Overall I like the plan. It is a good division. I assume that as
new bugs are cropped up we would make the decision on whether they
are a show stoper or not. For the most part we should have addressed
them earlier if IIUC.
On Nov 8, 2006, at 2:54 PM, Dain Sundstrom wrote:
For the 1.2 release I'd like to try something different.
Historically, we complete the TCK work, spend several weeks working
on Fit and Finish and then spend another several weeks voting. The
voting period tends to take a long time because we start voting
before there is community consensus that the code it good enough to
be released. Even after that, we can still have to delay the
release further due to last minute legal issues such as the Sun
schema issue last time.
This time I'd like split the process into a Development Phase and a
Release Phase with a clear, voted upon, transition between the two.
The Development Phase includes implementations of all features,
improvements, and bug fixes, the TCK work, and the Fit and Finish.
We stay in this phase until we have the software ready to be
released to users. The end of this phase is signified by a vote to
move the software to the release process. Specifically, a +1 vote
would mean that you are comfortable with the features,
improvements, performance, quality and the known bugs in the
server, and if we were able to release the software that day, you
would.
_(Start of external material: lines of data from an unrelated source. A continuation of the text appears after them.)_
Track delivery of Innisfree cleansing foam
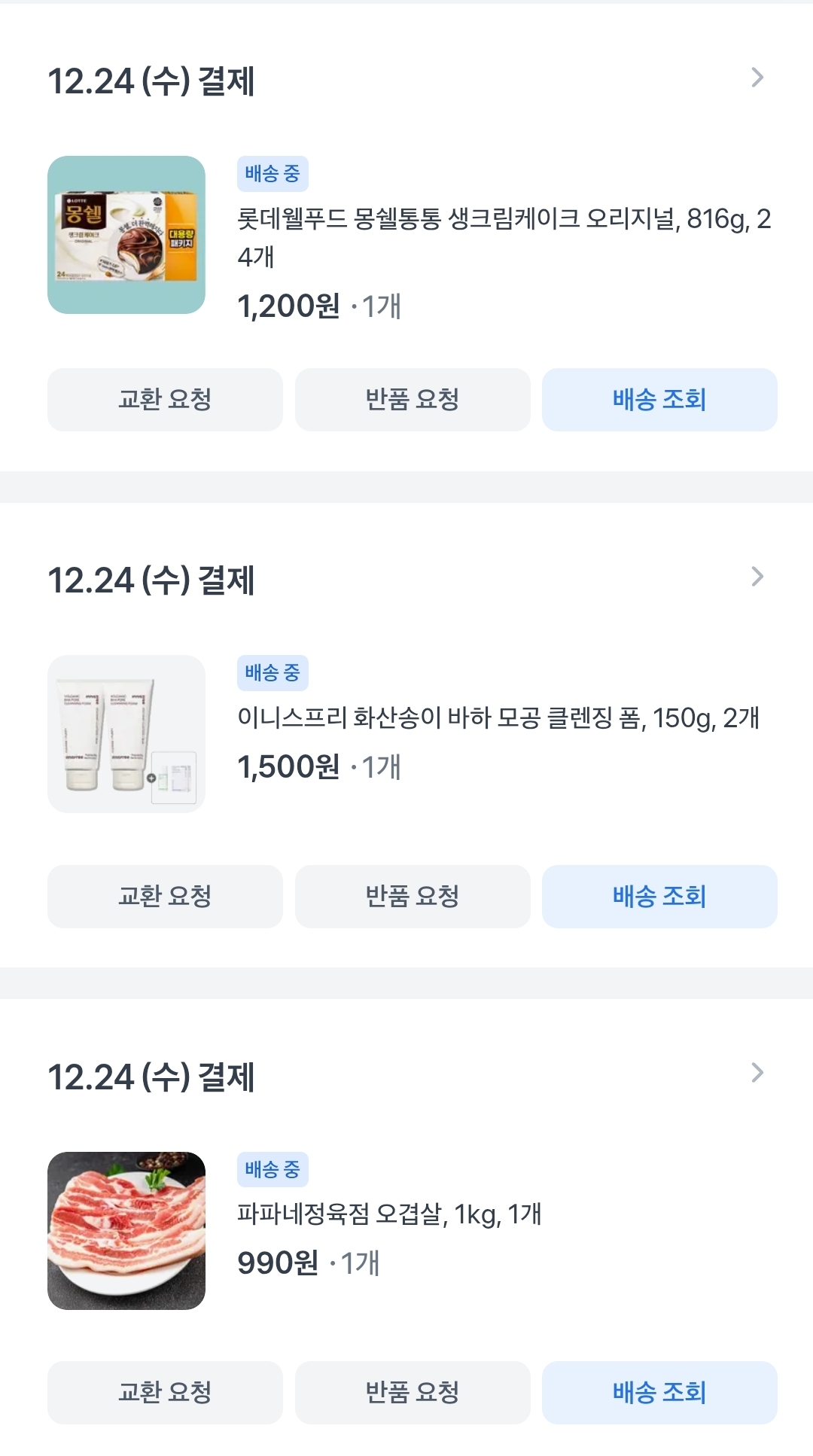Viewport: 813px width, 1456px height. 659,897
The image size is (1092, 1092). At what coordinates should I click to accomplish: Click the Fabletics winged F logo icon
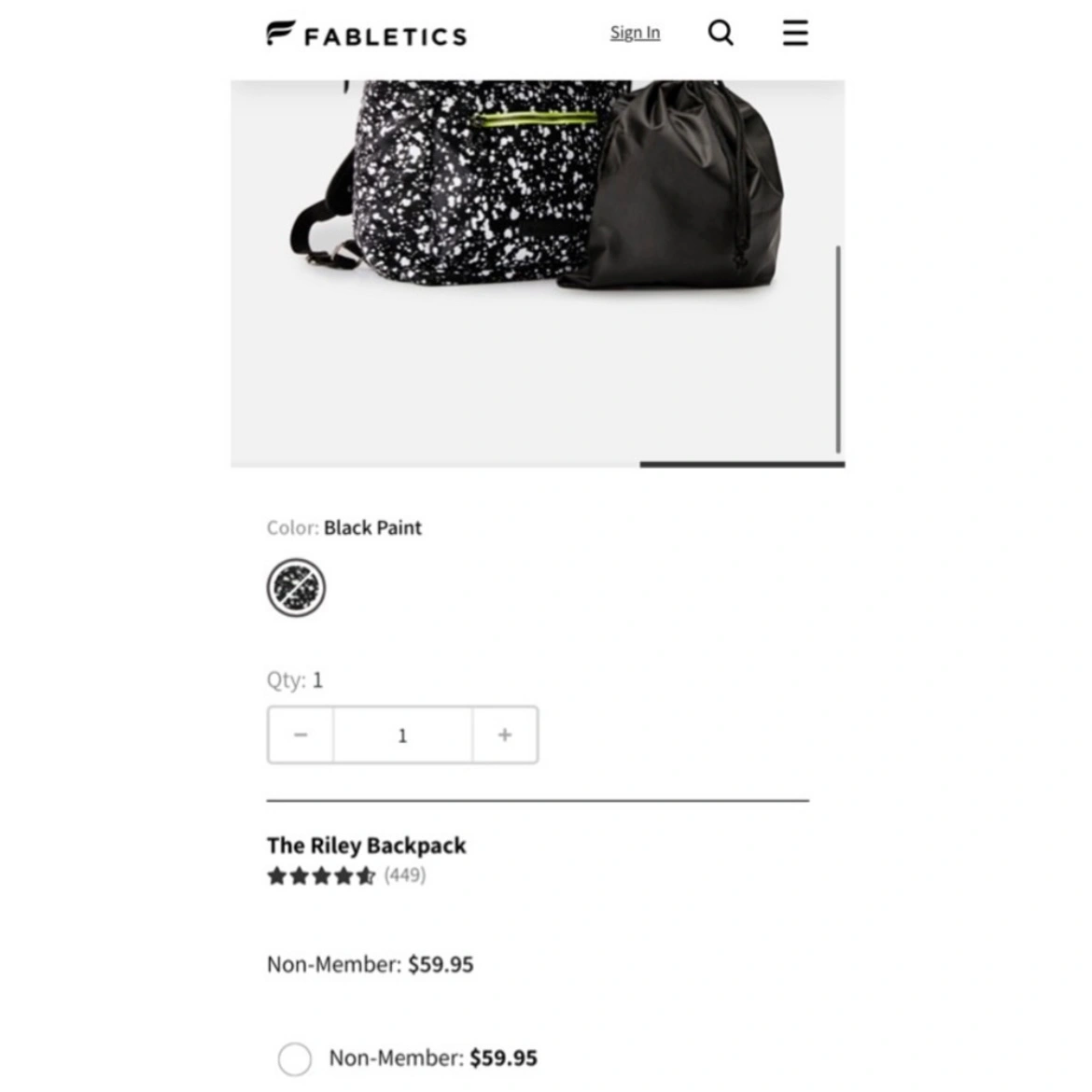point(281,33)
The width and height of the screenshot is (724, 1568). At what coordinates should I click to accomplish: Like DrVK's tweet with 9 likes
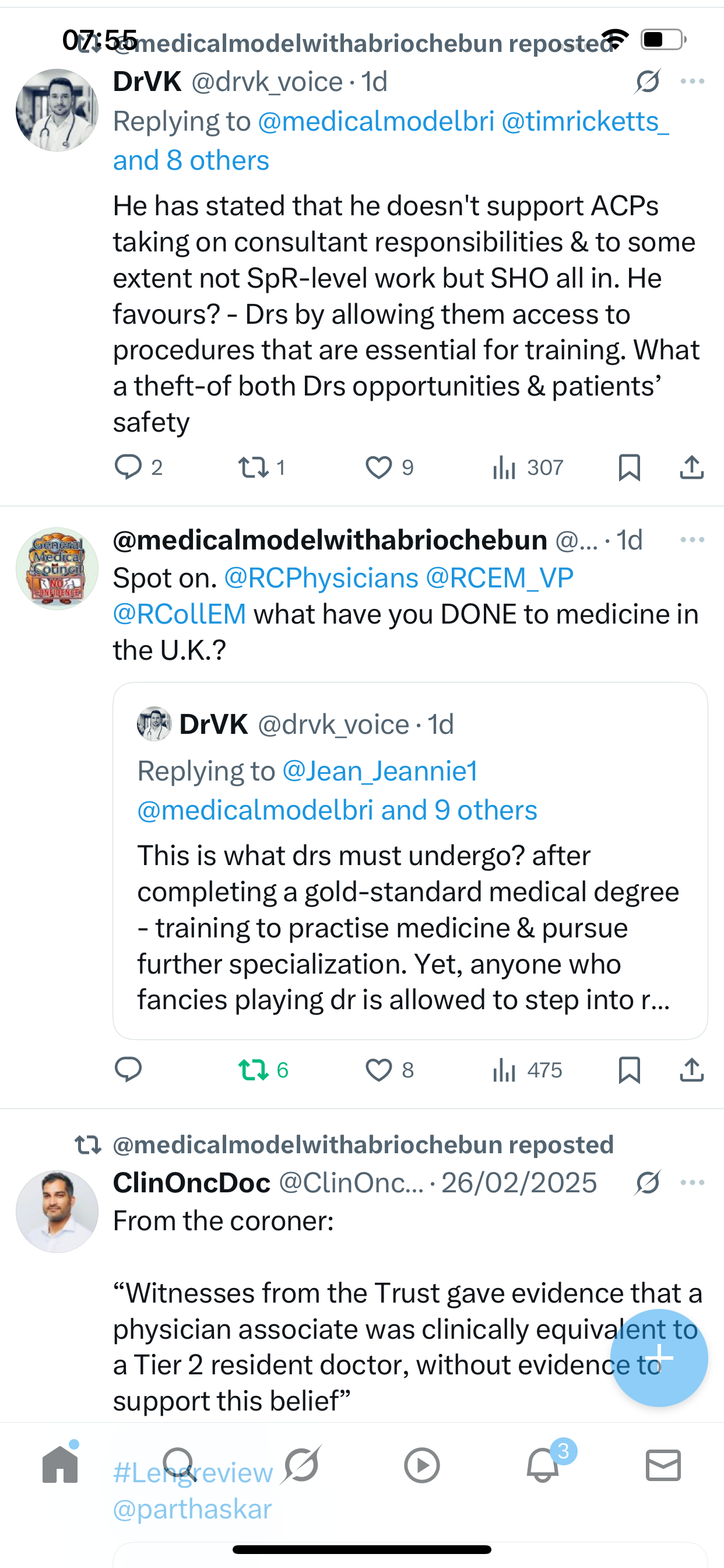click(378, 467)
After a super majority vote, we move to the release phase.
Of course, we can't release until we review the software for legal
issues, create the final bundles, and TCK test it on last time, and
that is why we have a separate release phase.
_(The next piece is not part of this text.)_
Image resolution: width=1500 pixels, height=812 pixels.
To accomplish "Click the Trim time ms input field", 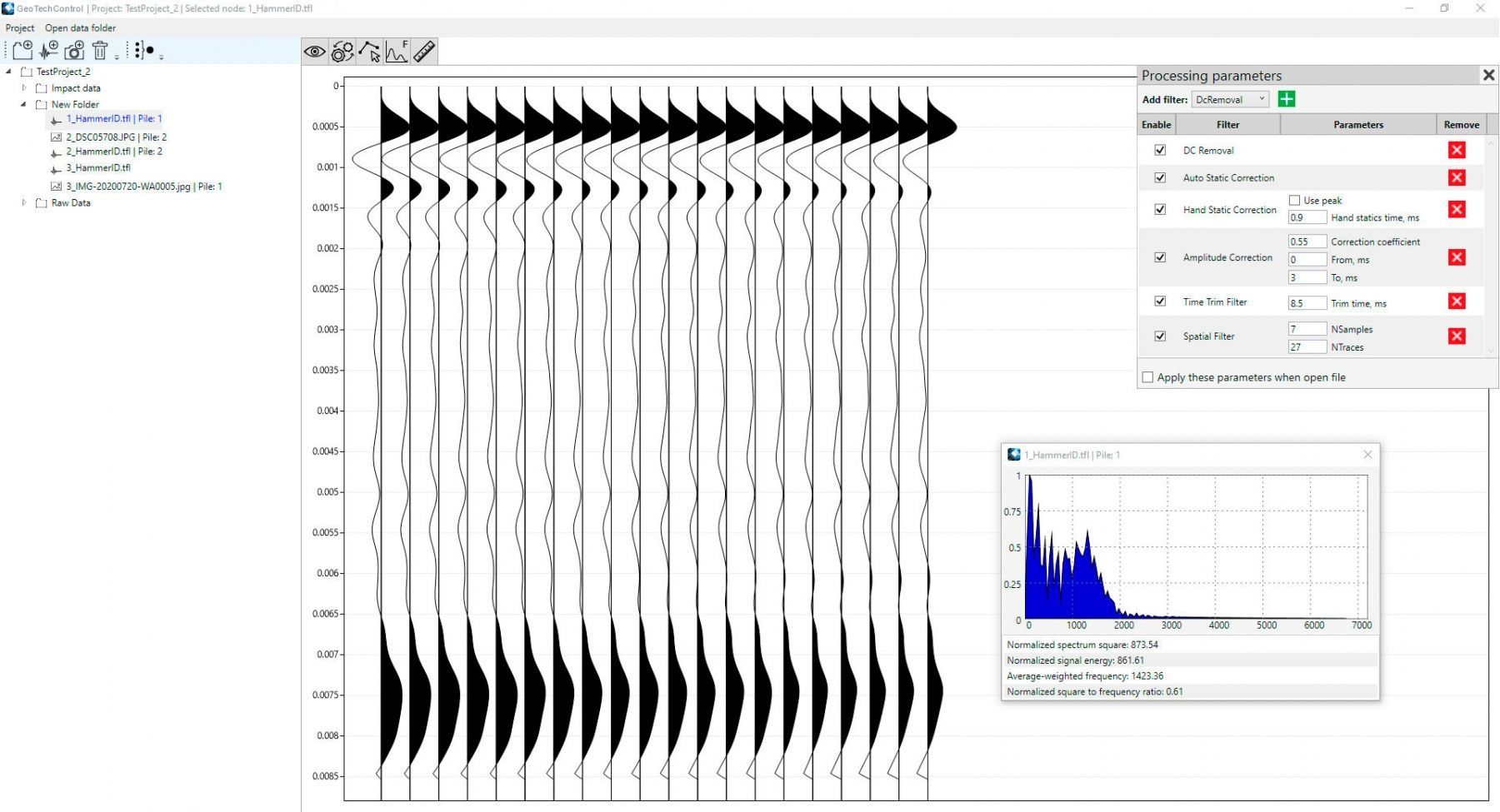I will (x=1307, y=303).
The Release Phase begins by cutting a branch and publishing a rc1
binary, and the development trunk switched to the next release.
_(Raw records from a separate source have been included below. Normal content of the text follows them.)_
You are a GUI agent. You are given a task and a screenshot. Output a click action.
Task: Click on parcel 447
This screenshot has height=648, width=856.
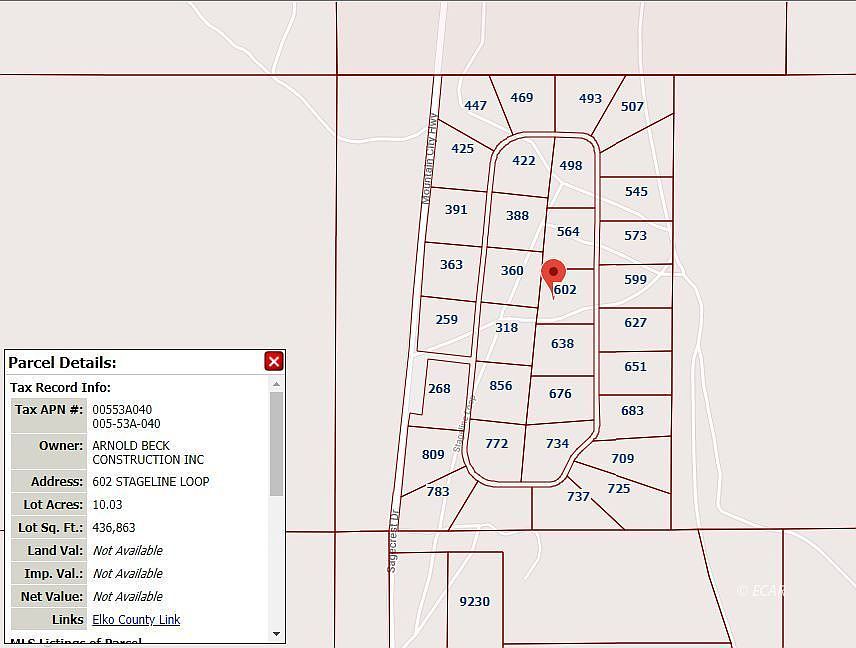(476, 106)
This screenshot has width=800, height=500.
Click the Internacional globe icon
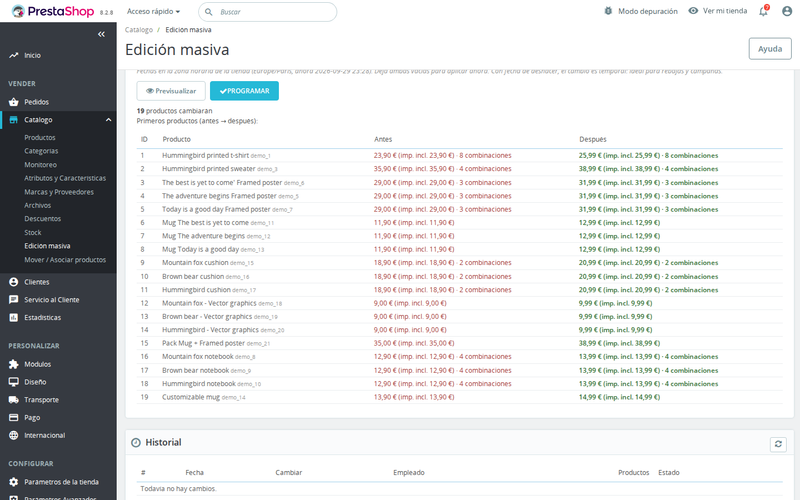(13, 435)
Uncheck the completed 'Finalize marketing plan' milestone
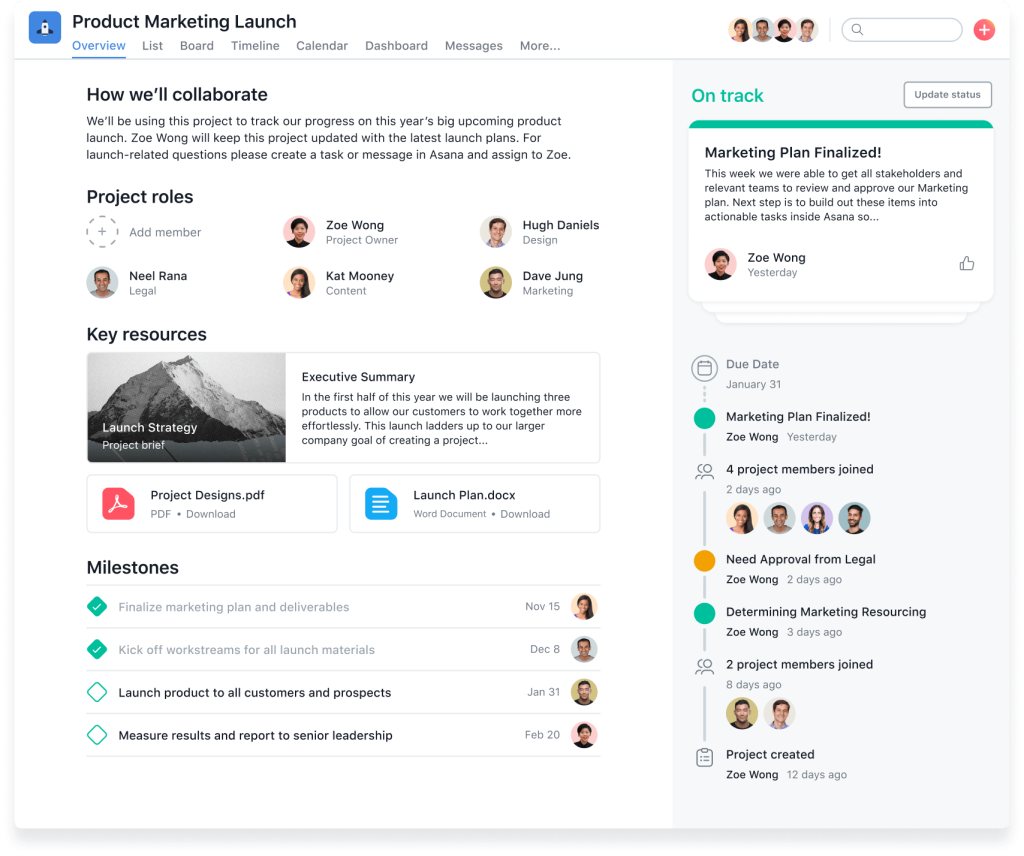The height and width of the screenshot is (856, 1024). pos(97,606)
Then we start the legal review, and work with SNAPSHOT dependency
projects such as TranQL and OpenEJB to create a joint final
release. When we believe we have addressed all out standing
issues, we create a new release candidate and vote for final
release. One thing to note, is that at no time in this process
should be be substantially changing the source code. The community
has already decided that they are comfortable with the features,
improvements, performance, quality and known bugs. Of course
exceptions can be made, but they should be done with caution and
only upon a successful vote.
I know there are some minor points that could be picked at in this
plan, but what do you think about it over all?